RABBITS
Robust Assessment of Biomedical Benchmarks Involving drug Term Substitutions
The Challenge
Language models (LLMs) are becoming integral to medical data processing and decision-making. However, medical knowledge is highly context-dependent, and patients often swap between brand names (e.g., Tylenol) and generic names (e.g., Acetaminophen). RABBITS evaluates how robust LLMs are to these common substitutions.
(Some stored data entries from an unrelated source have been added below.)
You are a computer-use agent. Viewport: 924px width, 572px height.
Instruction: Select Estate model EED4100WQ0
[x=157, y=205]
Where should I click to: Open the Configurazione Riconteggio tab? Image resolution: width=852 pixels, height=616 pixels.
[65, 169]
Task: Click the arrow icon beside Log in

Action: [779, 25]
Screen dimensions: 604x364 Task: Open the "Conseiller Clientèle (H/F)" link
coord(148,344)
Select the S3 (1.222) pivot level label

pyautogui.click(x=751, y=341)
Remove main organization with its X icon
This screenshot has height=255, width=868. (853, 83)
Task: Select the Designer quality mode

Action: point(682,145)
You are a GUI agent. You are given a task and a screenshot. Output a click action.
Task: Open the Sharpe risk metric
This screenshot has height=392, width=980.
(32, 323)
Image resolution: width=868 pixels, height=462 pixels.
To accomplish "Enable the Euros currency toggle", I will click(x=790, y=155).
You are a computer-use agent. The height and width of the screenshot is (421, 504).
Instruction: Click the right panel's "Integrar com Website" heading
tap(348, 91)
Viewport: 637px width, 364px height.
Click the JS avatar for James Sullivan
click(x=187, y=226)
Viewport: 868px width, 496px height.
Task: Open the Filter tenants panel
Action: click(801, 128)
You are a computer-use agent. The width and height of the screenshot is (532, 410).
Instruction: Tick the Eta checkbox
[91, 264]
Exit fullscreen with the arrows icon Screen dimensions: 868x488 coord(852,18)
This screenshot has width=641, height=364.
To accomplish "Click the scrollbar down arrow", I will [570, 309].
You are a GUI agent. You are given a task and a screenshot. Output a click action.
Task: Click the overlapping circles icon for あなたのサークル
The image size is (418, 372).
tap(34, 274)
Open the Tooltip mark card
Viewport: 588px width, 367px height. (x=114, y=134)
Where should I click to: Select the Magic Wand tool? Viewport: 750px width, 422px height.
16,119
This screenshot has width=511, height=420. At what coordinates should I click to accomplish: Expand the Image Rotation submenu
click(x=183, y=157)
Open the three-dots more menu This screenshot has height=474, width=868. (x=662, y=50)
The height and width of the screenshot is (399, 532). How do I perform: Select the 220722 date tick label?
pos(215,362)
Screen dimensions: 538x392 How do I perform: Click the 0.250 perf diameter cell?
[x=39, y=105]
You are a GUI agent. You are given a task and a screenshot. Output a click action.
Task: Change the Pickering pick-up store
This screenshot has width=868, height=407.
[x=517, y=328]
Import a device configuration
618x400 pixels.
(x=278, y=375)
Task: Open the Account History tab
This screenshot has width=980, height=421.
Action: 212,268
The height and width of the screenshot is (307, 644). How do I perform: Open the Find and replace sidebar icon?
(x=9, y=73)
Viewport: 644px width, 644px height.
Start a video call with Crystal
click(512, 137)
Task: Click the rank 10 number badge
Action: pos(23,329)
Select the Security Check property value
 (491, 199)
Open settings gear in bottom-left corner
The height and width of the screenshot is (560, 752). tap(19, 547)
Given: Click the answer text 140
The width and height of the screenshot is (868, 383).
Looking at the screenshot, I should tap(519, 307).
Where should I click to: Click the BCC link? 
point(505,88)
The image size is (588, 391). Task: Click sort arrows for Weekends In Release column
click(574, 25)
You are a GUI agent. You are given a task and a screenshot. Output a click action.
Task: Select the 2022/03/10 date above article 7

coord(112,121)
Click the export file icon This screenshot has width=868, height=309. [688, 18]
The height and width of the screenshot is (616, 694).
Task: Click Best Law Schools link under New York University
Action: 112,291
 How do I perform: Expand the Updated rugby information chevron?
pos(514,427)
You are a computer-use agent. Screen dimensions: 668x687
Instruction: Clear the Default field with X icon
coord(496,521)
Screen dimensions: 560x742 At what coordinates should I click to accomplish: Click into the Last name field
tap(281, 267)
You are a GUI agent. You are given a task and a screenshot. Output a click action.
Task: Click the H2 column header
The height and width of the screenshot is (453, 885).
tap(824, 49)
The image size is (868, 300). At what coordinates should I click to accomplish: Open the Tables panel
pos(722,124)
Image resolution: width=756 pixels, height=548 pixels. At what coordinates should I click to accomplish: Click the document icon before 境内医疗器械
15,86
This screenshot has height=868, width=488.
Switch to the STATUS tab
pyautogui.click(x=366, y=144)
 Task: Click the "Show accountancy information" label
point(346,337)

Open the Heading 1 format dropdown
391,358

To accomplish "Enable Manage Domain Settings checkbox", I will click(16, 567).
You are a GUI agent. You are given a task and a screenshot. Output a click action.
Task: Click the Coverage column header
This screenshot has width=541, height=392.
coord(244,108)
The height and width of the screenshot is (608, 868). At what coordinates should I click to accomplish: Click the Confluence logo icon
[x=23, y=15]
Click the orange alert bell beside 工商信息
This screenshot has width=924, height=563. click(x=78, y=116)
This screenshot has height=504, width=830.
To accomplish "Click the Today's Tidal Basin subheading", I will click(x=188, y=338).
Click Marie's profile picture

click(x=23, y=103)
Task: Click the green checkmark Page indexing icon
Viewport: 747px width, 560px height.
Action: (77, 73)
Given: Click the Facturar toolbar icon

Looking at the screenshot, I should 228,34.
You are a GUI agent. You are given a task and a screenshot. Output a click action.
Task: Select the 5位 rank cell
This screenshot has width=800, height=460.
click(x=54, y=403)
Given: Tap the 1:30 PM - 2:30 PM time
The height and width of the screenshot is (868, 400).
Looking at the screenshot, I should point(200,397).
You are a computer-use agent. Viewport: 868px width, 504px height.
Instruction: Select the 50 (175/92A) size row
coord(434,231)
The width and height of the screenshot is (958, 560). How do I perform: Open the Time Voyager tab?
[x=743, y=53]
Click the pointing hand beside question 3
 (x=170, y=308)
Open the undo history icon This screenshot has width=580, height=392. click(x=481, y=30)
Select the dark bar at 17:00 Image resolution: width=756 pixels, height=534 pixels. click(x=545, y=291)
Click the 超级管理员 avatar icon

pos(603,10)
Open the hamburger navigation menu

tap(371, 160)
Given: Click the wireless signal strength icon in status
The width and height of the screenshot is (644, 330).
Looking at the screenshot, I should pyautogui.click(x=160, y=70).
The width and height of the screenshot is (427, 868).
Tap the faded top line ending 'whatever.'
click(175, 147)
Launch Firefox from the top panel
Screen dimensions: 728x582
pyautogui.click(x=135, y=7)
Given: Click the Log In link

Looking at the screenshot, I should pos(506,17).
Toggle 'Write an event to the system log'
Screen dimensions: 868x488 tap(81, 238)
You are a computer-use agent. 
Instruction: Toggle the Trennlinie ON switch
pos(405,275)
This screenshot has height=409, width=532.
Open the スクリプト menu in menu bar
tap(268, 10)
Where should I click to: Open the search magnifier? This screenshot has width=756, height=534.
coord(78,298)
We found that even state-of-the-art models like GPT-4 and Llama-3 show significant performance drops (1-10%) when drug names are swapped, highlighting a critical fragility in current AI systems for healthcare.
Methodology
🩺 Dataset Creation
Using RxNorm, we mapped 2,271 generic drugs to 6,961 brand names to generate a comprehensive list of synonyms.
🔄 Data Transformation
We created swapped versions of MedQA and MedMCQA: one converting brands to generics, and another converting generics to brands.
👨⚕️ Expert Review
Physician experts rigorously reviewed the transformed datasets to ensure medical accuracy and context consistency.
📉 Zero-Shot Evaluation
We evaluated various open-source and API-based LLMs using the EleutherAI harness to measure robustness.
Key Findings
Fragility to Naming
Models answer differently based merely on whether a drug is referred to by its brand or generic name.
Performance Drop
We observed a consistent drop in accuracy ranging from 1% to 10% across benchmarks.
Data Contamination
Over 90% of MedQA questions appeared in training sets like Dolma, leading to inflated baseline metrics.
Memorization > Reasoning
Larger models (e.g., Llama-3-70B) showed greater drops, suggesting they rely more on memorized patterns than semantic understanding.